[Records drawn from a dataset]
==*==
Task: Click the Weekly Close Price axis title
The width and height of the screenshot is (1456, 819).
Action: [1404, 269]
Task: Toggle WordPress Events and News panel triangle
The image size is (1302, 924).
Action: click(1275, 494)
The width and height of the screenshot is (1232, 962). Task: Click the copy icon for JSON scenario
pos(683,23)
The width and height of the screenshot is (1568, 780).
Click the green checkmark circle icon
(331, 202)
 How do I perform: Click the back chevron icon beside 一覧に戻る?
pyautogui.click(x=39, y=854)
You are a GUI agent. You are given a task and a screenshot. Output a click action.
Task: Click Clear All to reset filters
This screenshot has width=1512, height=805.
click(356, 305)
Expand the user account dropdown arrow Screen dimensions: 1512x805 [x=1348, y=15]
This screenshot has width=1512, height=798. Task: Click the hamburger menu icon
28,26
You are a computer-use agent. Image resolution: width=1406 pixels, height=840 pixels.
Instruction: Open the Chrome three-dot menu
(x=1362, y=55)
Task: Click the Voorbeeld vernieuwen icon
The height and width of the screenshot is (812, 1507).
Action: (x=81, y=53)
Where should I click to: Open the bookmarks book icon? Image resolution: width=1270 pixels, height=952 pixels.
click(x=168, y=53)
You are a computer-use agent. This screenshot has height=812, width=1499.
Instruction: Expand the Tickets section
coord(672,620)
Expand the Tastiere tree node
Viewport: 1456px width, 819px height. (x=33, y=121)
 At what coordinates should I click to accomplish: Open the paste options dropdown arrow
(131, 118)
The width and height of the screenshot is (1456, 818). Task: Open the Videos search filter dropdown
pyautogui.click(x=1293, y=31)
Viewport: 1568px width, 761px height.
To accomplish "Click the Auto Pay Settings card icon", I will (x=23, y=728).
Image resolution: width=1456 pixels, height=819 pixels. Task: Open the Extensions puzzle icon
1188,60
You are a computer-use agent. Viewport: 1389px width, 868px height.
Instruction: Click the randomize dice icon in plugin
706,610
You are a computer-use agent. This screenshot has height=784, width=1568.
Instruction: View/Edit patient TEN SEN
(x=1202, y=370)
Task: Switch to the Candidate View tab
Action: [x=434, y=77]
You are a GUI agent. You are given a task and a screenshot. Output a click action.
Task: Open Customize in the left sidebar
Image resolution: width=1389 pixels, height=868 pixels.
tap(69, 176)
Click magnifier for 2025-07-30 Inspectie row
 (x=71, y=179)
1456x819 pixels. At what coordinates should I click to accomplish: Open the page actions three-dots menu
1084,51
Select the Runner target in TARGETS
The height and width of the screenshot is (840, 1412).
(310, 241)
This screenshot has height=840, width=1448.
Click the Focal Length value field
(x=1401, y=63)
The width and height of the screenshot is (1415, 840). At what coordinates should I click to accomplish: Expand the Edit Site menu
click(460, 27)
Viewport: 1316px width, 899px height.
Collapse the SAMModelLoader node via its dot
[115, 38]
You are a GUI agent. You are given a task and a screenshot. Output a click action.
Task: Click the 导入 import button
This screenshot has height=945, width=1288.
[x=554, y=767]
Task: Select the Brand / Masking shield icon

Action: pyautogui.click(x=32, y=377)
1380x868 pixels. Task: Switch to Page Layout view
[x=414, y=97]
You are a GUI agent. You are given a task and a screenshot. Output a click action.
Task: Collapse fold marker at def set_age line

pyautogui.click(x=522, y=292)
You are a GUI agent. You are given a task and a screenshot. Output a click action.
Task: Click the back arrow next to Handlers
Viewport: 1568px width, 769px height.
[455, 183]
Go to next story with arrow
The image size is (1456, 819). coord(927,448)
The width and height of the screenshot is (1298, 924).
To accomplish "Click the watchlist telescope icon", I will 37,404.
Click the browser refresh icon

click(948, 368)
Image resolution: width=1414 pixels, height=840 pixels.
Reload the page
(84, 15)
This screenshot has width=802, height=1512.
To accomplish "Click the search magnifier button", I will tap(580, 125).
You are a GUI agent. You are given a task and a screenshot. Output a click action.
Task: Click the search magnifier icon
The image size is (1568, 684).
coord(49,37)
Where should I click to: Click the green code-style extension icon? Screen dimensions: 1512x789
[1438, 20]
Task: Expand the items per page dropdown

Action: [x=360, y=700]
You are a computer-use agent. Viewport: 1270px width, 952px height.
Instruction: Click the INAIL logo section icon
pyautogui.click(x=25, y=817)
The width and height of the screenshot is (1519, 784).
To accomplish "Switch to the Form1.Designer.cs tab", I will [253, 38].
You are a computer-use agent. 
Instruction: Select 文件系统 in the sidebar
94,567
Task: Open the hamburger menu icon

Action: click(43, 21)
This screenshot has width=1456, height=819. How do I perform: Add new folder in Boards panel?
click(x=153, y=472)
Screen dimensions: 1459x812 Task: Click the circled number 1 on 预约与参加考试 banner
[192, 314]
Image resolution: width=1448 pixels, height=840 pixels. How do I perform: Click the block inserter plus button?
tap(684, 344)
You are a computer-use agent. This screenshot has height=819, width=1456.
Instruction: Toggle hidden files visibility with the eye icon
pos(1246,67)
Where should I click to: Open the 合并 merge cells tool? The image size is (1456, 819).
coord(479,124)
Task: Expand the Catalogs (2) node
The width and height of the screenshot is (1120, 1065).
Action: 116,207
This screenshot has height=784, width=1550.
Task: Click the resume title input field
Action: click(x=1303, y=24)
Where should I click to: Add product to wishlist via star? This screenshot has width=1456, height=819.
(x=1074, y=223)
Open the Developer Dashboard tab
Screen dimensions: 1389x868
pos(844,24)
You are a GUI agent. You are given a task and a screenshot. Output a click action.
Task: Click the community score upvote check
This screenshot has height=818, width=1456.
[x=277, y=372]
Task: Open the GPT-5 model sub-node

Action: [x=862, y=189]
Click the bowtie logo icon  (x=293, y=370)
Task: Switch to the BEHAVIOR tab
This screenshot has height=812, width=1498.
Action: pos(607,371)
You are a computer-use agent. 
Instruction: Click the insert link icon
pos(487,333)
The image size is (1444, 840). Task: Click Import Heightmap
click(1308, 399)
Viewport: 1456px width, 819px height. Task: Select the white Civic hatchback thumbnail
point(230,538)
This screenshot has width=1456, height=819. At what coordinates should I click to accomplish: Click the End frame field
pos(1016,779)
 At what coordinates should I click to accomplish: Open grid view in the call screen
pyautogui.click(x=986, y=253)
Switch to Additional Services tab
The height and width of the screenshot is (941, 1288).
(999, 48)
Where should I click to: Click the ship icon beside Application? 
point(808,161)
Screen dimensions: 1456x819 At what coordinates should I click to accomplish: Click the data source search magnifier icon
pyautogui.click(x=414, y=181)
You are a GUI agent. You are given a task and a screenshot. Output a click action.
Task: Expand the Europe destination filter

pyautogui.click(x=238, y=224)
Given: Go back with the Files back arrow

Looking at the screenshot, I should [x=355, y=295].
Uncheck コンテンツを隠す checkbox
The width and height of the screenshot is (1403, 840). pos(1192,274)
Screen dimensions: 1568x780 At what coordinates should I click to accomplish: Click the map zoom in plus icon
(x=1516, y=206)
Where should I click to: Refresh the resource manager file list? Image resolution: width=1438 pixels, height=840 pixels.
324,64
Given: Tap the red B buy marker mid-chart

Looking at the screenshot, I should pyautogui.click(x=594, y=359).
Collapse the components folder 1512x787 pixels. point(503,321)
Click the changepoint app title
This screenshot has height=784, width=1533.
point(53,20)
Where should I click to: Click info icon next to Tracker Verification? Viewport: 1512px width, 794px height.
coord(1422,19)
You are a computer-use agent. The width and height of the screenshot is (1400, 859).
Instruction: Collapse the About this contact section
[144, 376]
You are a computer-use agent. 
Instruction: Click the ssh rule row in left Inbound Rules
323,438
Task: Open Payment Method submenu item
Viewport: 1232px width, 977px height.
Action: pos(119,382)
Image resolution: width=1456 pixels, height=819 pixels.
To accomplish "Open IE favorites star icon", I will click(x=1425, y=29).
==*==
Return all lines of the data in which the string "will" appears.

To accomplish "Click the Auto Pay Settings card icon", I will (x=23, y=728).
To accomplish "Click the watchlist telescope icon", I will 37,404.
To accomplish "Click the search magnifier button", I will tap(580, 125).
To accomplish "Switch to the Form1.Designer.cs tab", I will [253, 38].
To accomplish "Open IE favorites star icon", I will click(x=1425, y=29).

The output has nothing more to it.